Albania’s legal, regulatory, and fiscal systems have improved in recent years, but there are still many serious challenges in their implementation. Systemic corruption, unequal enforcement of legislation, heavy bureaucracy, competition distortion, and a lack of transparency are issues that need to be addressed within the government program and the specific promises made for their resolution.
Despite a healthy legal framework and progress in digital reform, foreign investors perceive Albania as a challenging place to do business. They cite corruption, especially in the judiciary (but increasing in administration year after year), lack of transparency in public procurement, unfair competition, the informal economy, frequent changes in tax legislation, and weak contract enforcement as ongoing issues in Albania.
Corruption reports in government procurements are common. The increasing use of public-private partnership (PPP) contracts has reduced opportunities for competition in infrastructure and other sectors, including foreign investors. Weak cost-benefit analyses and subpar technical expertise in drafting and monitoring PPP contracts are continuous and largely unchanged concerns year after year. Investors face challenges from corruption and the perpetuation of informal business practices.
The government, under the approach of integration into the EU vision, still has ongoing processes that have not been finalized as promised in its public administration reform. Efforts have not delivered the promised results despite the increase in the number of e-services and improvements in data collection and human resource management between the central and local levels.

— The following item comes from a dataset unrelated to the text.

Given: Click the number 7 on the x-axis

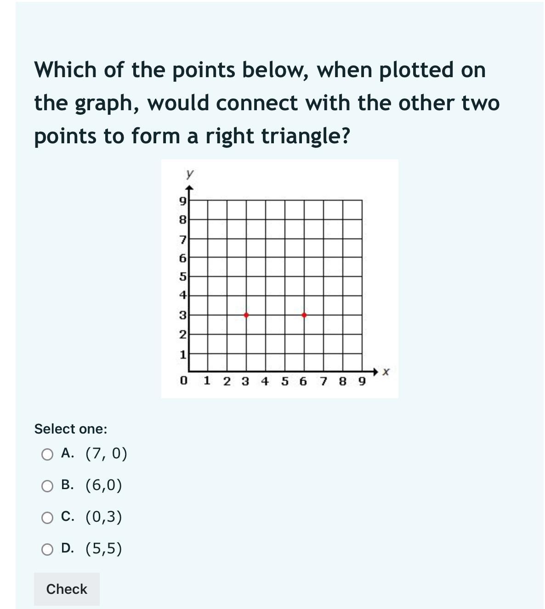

Most citizens see the non-fulfillment of promises, especially those given during elections, and the implementation of government programs as an impossible reality. It can be said that if electoral promises/government programs of politicians had legal consequences, politicians would be forced to speak the truth and adhere to them out of fear of legal penalties. However, the moment of forming the government and the allocation of duties in the government cabinet is also a distribution of responsibility that extends to ministers. Nevertheless, the responsibility for including promises in the duties of ministries and the accountability for their implementation have been and continue to be a shared responsibility in the political, moral, and little to no legal aspect.